---- DOCUMENT TEXT

COMPUTING SCIENCE

# The Higher Arithmetic

How to count to a zillion without falling off the end of the number line

# What’s the Point?

Most computer arithmetic is done not with bignums or exact rationals but with numbers confined to a fixed allotment of space, such as 32 or 64 bits. The hardware operates on all the bits at once, so arithmetic can be very fast. But an implacable law governs all such fixed-size formats: If a number is represented by 32 bits, then it can take on at most 2^{32} possible values. You may be able to choose *which* 2^{32} values are included, but there’s no way to increase the size of the set.

For 32-bit numbers, one obvious mapping assigns the 2^{32} bit patterns to the integers from 0 through 4,294,967,295 (which is 2^{32}–1). The same range of integers could be shifted along the number line, or the values could be scaled to cover a smaller numeric range in finer increments (perhaps 0.00 up to 42,949,672.95) or spread out over a wider range more sparsely. Arithmetic done in this style is known as “fixed point,” since the position of the decimal point is the same in all numbers of a given class.

Fixed-point arithmetic was once the mainstay of numerical computing, and it still has a place in certain applications, such as high-speed signal processing. But the dominant format now is floating point, where the decimal point (or binary point) can be moved around to represent a wide range of magnitudes. The floating-point format is based on the same idea as scientific notation. Just as we can write a large number succinctly as 6.02×10^{23}, floating-point arithmetic stores a number in two parts: the significand (6.02 in this example) and the exponent (23).

--------
---- PROVIDED INFORMATION

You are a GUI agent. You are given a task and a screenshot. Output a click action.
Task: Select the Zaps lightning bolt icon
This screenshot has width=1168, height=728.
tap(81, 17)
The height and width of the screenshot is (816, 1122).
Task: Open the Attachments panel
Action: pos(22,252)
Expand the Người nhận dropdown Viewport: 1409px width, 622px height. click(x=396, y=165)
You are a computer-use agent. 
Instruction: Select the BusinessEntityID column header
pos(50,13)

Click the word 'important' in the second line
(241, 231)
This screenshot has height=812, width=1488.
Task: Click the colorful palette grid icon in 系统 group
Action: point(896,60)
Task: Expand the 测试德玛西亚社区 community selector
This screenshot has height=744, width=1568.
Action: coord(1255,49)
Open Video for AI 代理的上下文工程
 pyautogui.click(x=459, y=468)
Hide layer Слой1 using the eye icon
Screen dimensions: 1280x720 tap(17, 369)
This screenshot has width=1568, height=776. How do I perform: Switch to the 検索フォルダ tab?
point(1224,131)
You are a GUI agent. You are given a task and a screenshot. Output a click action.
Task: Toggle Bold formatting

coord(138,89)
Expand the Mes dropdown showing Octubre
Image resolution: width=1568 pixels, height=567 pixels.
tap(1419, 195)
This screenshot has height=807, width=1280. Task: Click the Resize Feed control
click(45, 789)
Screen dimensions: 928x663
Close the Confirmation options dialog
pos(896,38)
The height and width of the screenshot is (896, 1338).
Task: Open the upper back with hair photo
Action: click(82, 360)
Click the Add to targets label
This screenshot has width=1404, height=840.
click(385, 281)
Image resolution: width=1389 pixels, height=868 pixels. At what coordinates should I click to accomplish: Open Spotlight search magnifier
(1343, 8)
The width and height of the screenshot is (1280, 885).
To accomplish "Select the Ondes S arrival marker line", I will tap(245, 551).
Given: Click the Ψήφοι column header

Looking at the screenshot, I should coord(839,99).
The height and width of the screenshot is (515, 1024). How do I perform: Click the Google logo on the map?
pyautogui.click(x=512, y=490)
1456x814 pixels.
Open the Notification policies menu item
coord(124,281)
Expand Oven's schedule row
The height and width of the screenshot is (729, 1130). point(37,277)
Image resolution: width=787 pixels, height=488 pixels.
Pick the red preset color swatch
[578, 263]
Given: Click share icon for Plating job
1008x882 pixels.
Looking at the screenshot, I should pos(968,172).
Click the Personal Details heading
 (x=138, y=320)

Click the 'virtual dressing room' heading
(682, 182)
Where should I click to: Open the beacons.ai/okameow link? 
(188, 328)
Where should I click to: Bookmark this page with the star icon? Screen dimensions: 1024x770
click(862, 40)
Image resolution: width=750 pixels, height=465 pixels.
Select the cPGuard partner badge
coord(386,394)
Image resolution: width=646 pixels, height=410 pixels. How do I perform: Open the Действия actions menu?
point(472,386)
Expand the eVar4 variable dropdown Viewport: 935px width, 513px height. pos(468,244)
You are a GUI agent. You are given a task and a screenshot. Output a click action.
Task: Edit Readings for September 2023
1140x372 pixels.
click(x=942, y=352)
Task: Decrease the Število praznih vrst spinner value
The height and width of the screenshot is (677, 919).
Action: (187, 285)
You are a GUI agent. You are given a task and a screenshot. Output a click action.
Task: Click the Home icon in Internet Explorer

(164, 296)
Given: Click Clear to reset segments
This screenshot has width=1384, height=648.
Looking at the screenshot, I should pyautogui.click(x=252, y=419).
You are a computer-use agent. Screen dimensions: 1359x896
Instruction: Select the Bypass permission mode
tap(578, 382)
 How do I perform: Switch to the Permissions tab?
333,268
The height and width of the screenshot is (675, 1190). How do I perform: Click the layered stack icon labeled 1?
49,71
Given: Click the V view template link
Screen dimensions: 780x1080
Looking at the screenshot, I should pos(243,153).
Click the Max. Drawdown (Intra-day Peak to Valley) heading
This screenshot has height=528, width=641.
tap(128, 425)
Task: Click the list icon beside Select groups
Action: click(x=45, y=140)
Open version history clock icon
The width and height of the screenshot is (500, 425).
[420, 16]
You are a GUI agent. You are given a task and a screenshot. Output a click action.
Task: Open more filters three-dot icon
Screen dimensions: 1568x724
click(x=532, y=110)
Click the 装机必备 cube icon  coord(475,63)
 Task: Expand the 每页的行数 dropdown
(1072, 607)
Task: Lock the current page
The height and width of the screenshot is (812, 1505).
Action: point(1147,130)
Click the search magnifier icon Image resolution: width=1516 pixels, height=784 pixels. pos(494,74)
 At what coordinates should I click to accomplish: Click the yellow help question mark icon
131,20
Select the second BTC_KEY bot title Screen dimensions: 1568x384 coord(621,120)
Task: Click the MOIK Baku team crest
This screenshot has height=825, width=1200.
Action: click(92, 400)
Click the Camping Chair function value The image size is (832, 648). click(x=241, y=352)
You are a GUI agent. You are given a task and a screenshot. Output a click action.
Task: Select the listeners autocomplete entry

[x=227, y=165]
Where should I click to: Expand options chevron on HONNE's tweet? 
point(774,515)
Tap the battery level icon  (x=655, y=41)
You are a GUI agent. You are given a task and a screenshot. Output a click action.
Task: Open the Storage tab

--------

- _YOUR OBJECTIVE_
Give again, word for word, the part of the fixed-point and floating-point arithmetic article starting with "COMPUTING SCIENCE" and going on through "of the set.".

- _SOLVED EXERCISE_
COMPUTING SCIENCE

# The Higher Arithmetic

How to count to a zillion without falling off the end of the number line

# What’s the Point?

Most computer arithmetic is done not with bignums or exact rationals but with numbers confined to a fixed allotment of space, such as 32 or 64 bits. The hardware operates on all the bits at once, so arithmetic can be very fast. But an implacable law governs all such fixed-size formats: If a number is represented by 32 bits, then it can take on at most 2^{32} possible values. You may be able to choose *which* 2^{32} values are included, but there’s no way to increase the size of the set.